In 2006, Meredith College in Raleigh, North Carolina, gave up a seven-year, $420,000 grant from the BB&T foundation after some faculty bristled at the president's decision to accept the money on the condition that the school teach Atlas Shrugged. Also, after Guilford College in Greensboro, North Carolina, accepted a 10-year, $500,000 grant from Allison's foundation, Richard Zweigenhaft, a professor of psychology, protested the decision in an article for Academe, a magazine published by the American Association of University Professors. "This deal with BB&T was simply an egregious case of the college administration deciding to sell a chunk of the curriculum," Zweigenhaft said.
Somey
Well, you've got to hand it to them! It's a clever strategy, first raping the economy, and then using the ill-gotten proceeds to pay for members of the next generation to learn how to justify their continuation of the same rape-the-economy policy, using quasi-absurdist moral irrationality masquerading as entertainment.

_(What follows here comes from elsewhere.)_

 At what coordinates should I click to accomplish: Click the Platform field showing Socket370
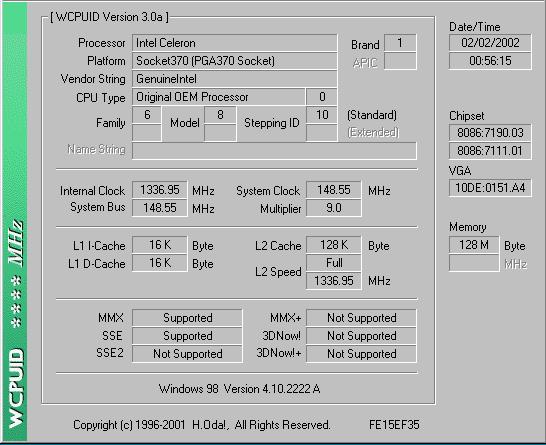(234, 61)
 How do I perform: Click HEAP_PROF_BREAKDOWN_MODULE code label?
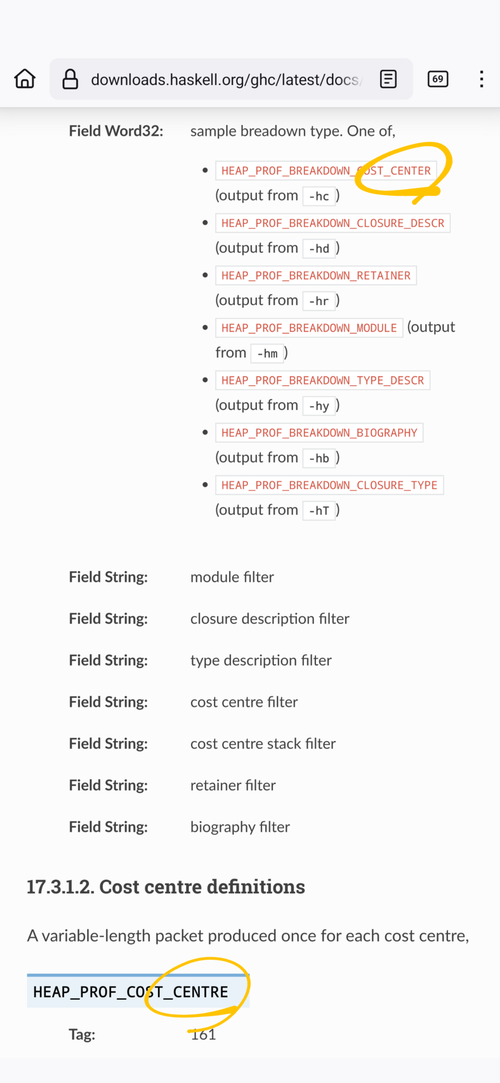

It's funny that none of these folks ever seem to think of the idea of not raping the economy in the first place, but I guess having ideas like that would make them "creatives," not "visionaries," and of course we all know that to a Randroid, creatives are just parasites like any other worker-drone.
Herschelkrustofsky
QUOTE(Sololol @ Mon 18th April 2011, 12:48pm) *

Post-modernist essay generator. Just keep clicking refresh until you find something your PHD adviser likes.
5 bonus points to the first person who successfully uses one of these as a source for a Wikipedia article.
Sxeptomaniac
QUOTE(Herschelkrustofsky @ Mon 16th May 2011, 11:23pm) *

More Randroids:
QUOTE
John Allison, former Chairman of BB&T, the mega bank holding company, used BB&T's Charitable Foundation to buy the curriculum at many universities, including four campuses of the Universtiy of North Carolina, by tying its grants to the condition that they include classes on Ayn Rand, the darling of the fascist Austrian School and many of the Tea Party whackos of the Ron and Rand Paul variety. Allison, now a professor at Wake Forest in Winston-Salem, "seeks to expand his foundation's gifts to 200 schools nationwide," according to Bloomberg Markets magazine.

In 2006, Meredith College in Raleigh, North Carolina, gave up a seven-year, $420,000 grant from the BB&T foundation after some faculty bristled at the president's decision to accept the money on the condition that the school teach Atlas Shrugged. Also, after Guilford College in Greensboro, North Carolina, accepted a 10-year, $500,000 grant from Allison's foundation, Richard Zweigenhaft, a professor of psychology, protested the decision in an article for Academe, a magazine published by the American Association of University Professors. "This deal with BB&T was simply an egregious case of the college administration deciding to sell a chunk of the curriculum," Zweigenhaft said.


Huh. The Koch brothers have been up to something similar. Guess the Randroids have been sharing notes on how to buy academia.
Herschelkrustofsky
QUOTE(Sxeptomaniac @ Tue 17th May 2011, 1:02pm) *

Huh. The Koch brothers have been up to something similar. Guess the Randroids have been sharing notes on how to buy academia.
It's an old racket. Control of "higher education," along with control of the media, are favorite modes of social engineering. Why else do you suppose that both Republicans and Democrats have been such idiots on economics, willing to wantonly embrace every kind of deregulation?